■ **Exercise goal**
Rewrite the listing lines from the one containing "Given: Select the 社区新闻 navigation menu item" through the one containing "Looking at the", inclusive, swapping "navigation" for "sidebar" and keeping everything else the same. Return only those lines, without the pictures.

==================================================

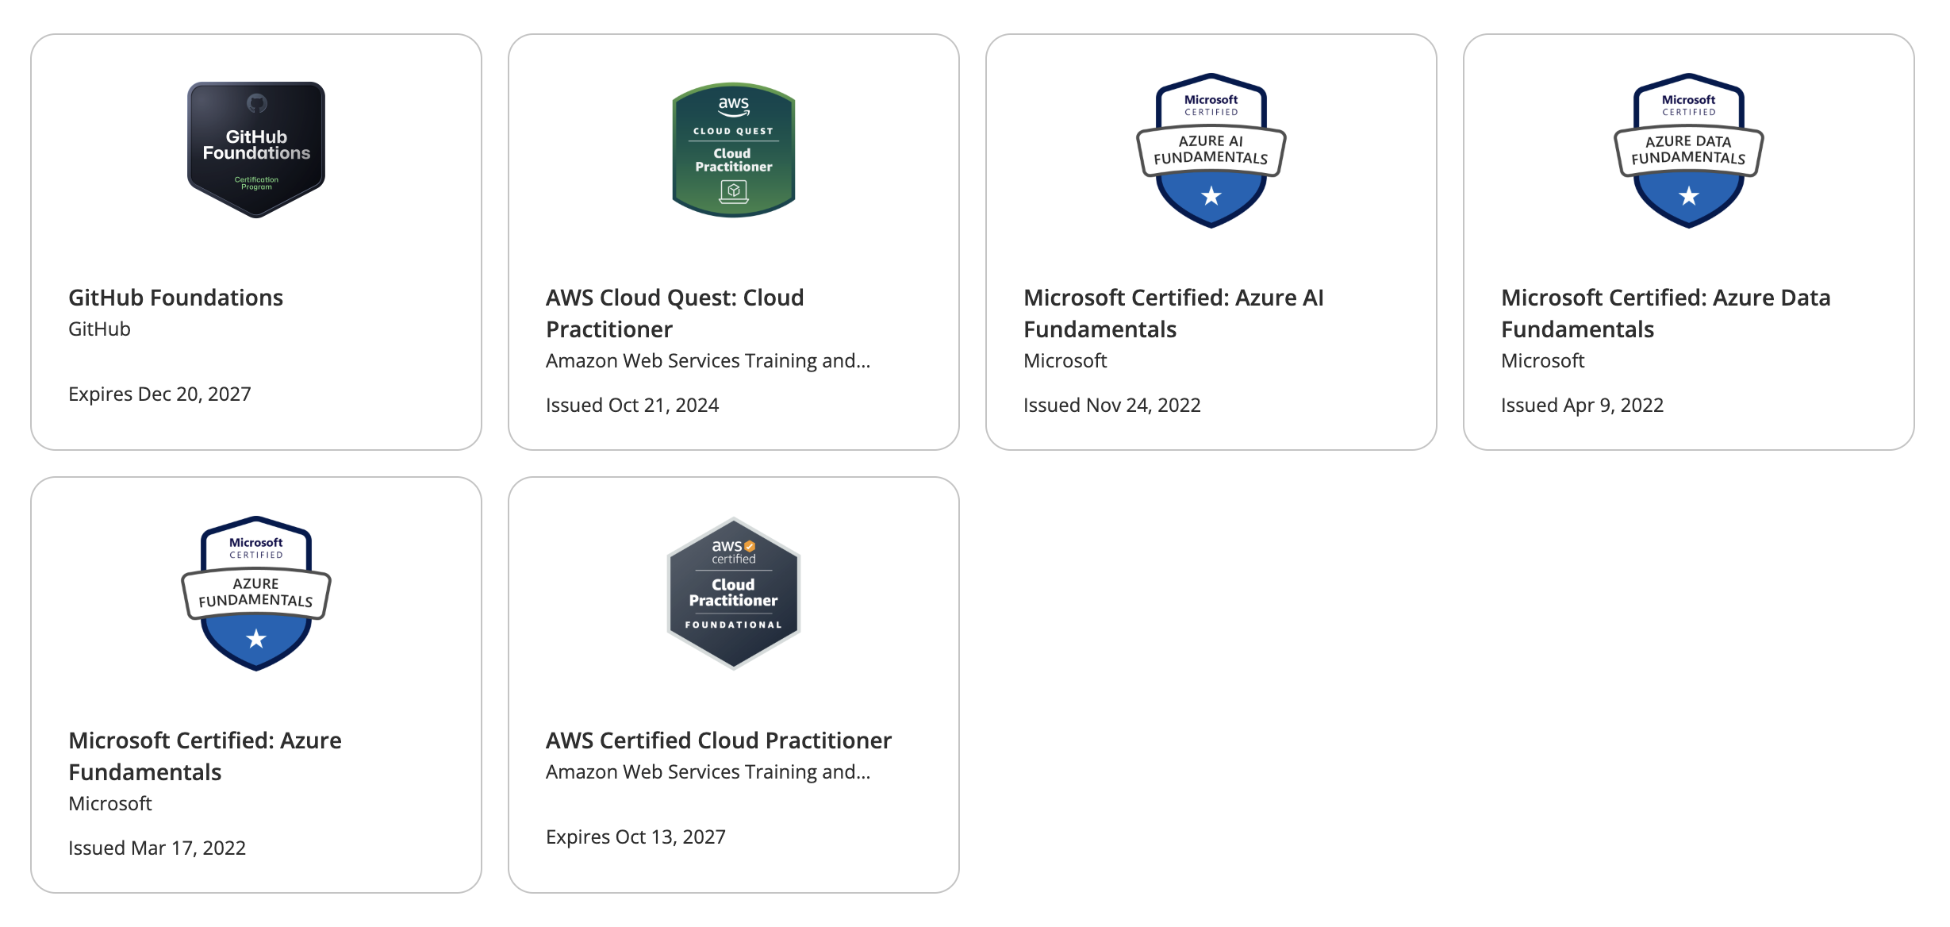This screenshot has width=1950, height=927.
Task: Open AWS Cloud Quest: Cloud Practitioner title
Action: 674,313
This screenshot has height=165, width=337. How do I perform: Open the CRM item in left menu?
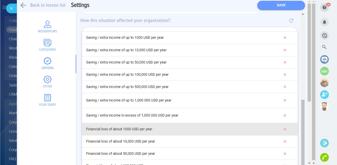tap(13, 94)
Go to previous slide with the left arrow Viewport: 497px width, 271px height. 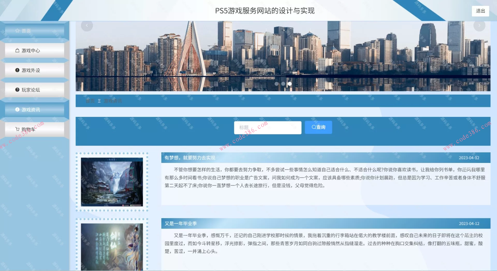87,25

==================================================

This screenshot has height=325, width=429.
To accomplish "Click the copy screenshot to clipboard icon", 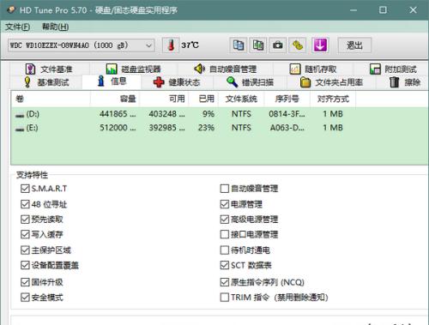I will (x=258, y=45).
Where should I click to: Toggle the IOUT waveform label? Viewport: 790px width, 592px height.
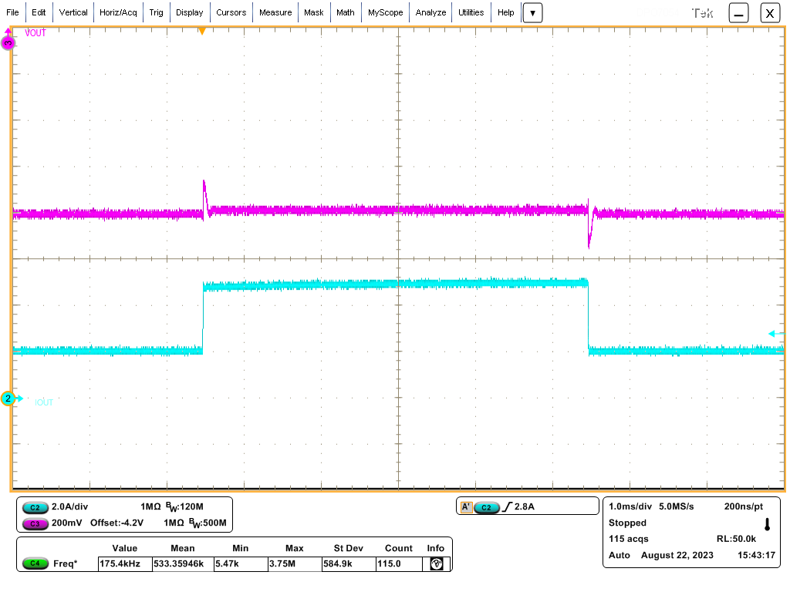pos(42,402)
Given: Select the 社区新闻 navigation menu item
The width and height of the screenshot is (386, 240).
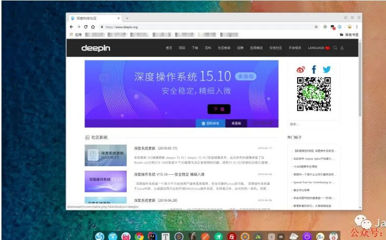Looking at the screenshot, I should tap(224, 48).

==================================================

■ **Exercise result**
Given: Select the 社区新闻 sidebar menu item
The width and height of the screenshot is (386, 240).
Looking at the screenshot, I should tap(224, 48).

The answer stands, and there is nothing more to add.